The City of Toronto is encouraging landlords to use their judgement and turn off the heat on warm spring days.
Under the Heat Bylaw, owners and landlords of residential buildings are responsible for providing heat to a minimum air temperature of 21 degrees Celsius, from September 15 to June 1. Warm days can cause the indoor temperature of units to reach this without the heat on, which can make it uncomfortably hot for tenants.
The City’s Municipal Licensing and Standards Division is working with landlords registered with the City’s RentSafeTO: Apartment Buildings Program to make sure they understand how to support tenants during warm weather. This includes encouraging landlords to designate an air-conditioned place in the building or a shady area outside where tenants can go to keep cool. This information should be posted on the tenant notification board, along with the location of the closest Emergency Cooling Centre.

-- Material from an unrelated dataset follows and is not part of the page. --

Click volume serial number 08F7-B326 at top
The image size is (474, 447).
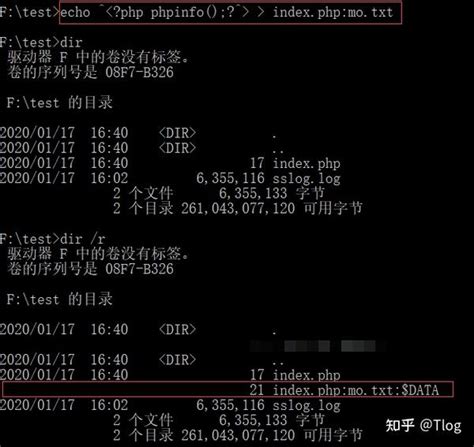[x=139, y=72]
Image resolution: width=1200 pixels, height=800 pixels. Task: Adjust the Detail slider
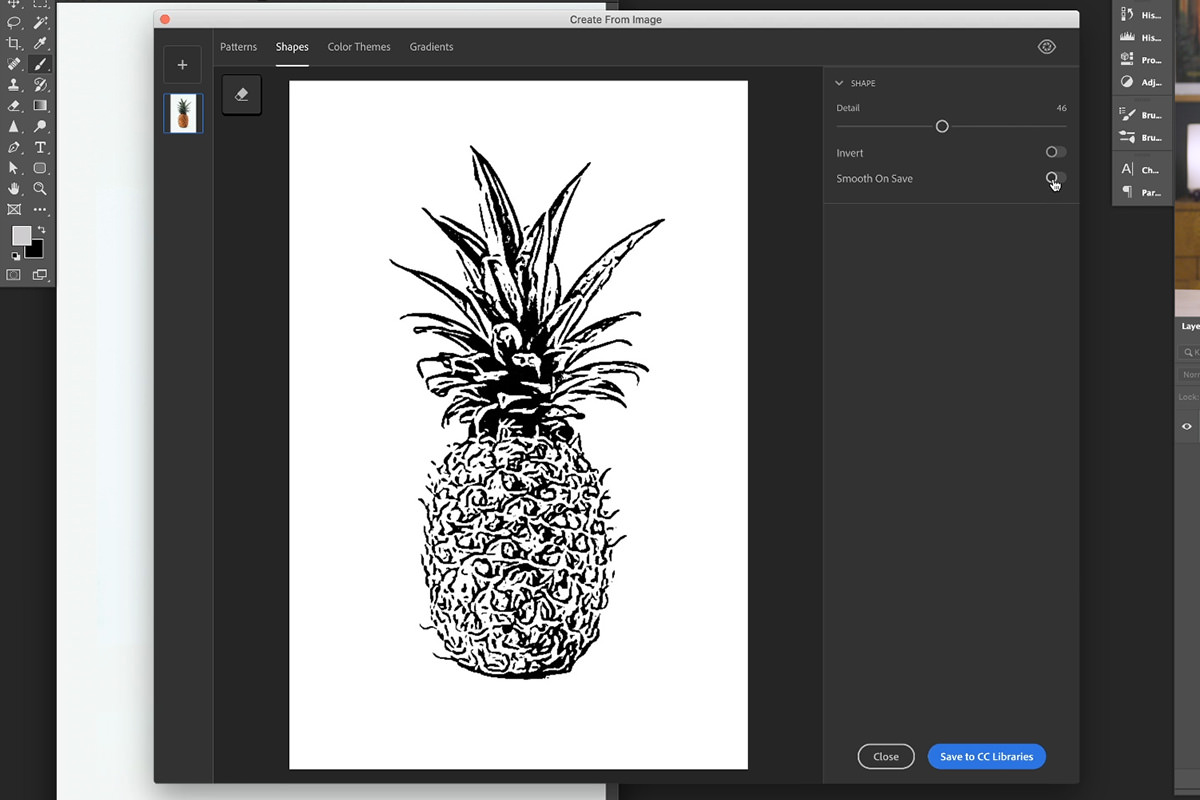[941, 126]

The City recently announced it will open seven Cooling Centres when Environment and Climate Change Canada issues a Heat Warning for Toronto. The locations can be found here
Tenants who have concerns about indoor air temperature are encouraged to speak to their landlord or property manager. Landlords are required to respond to non-urgent requests like this within seven days. Should an issue persist, tenants can contact 311 and the City will investigate.

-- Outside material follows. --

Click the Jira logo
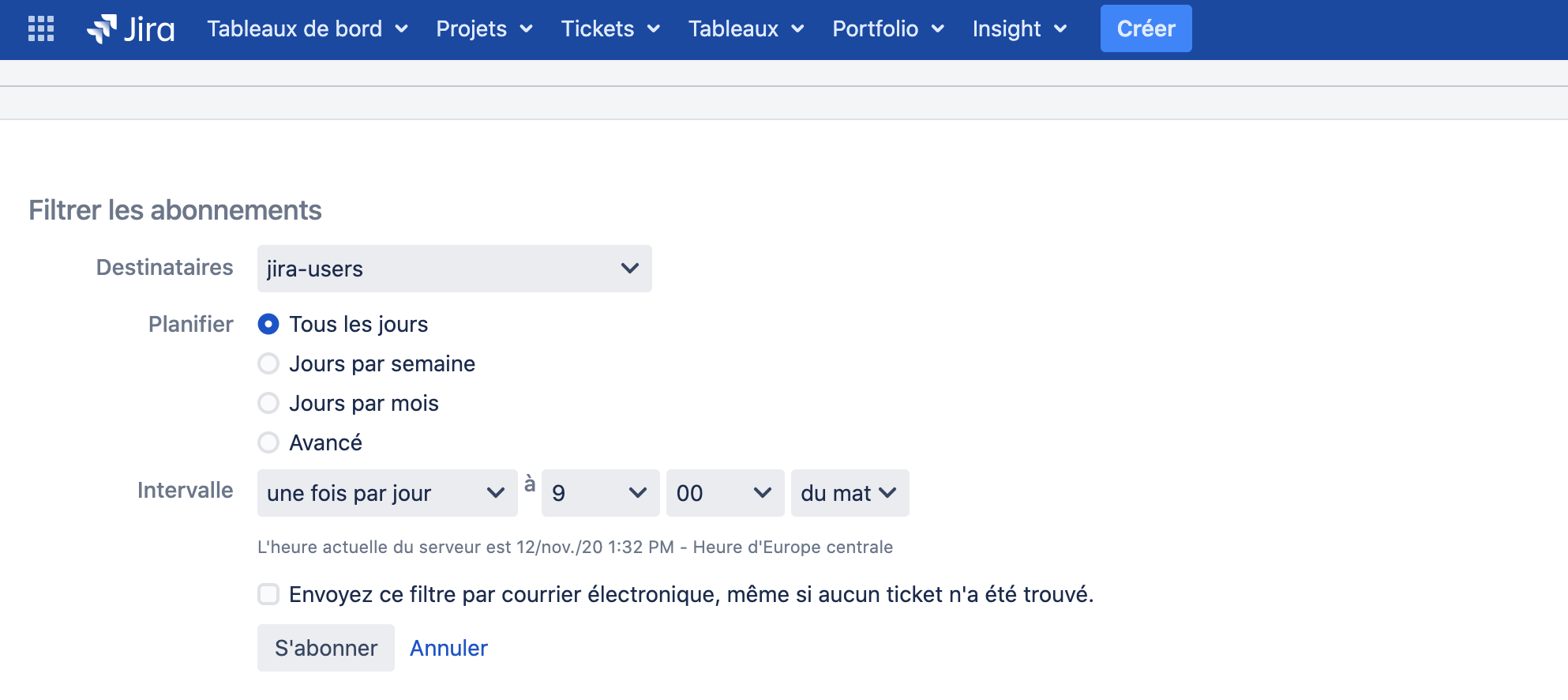The width and height of the screenshot is (1568, 700). [x=131, y=29]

More information can be found here
“With the warmer weather finally here, we are working with landlords to help them understand the rules regarding heat in apartment buildings. While the heat bylaw states that landlords must provide heat to a minimum air temperature of 21 degrees Celsius up to June 1, we know it can reach this on warm days without the heat on. This can make it uncomfortably hot for tenants. We ask landlords to use their judgement and turn the heat off on warm spring days.”
– Mayor John Tory
“Tenant rights are important, which is why the City has created RentSafeTO to help educate landlords and give tenants a vehicle to request assistance if they need it.”
– Deputy Mayor Ana Bailão, (Davenport), Planning and Housing Committee Chair
“If Mother Nature is turning up the temperature, landlords have a responsibility to turn off the heat. If a building has central air conditioning, it’s vital that it be turned on, as it is the only source of ventilation in some buildings.”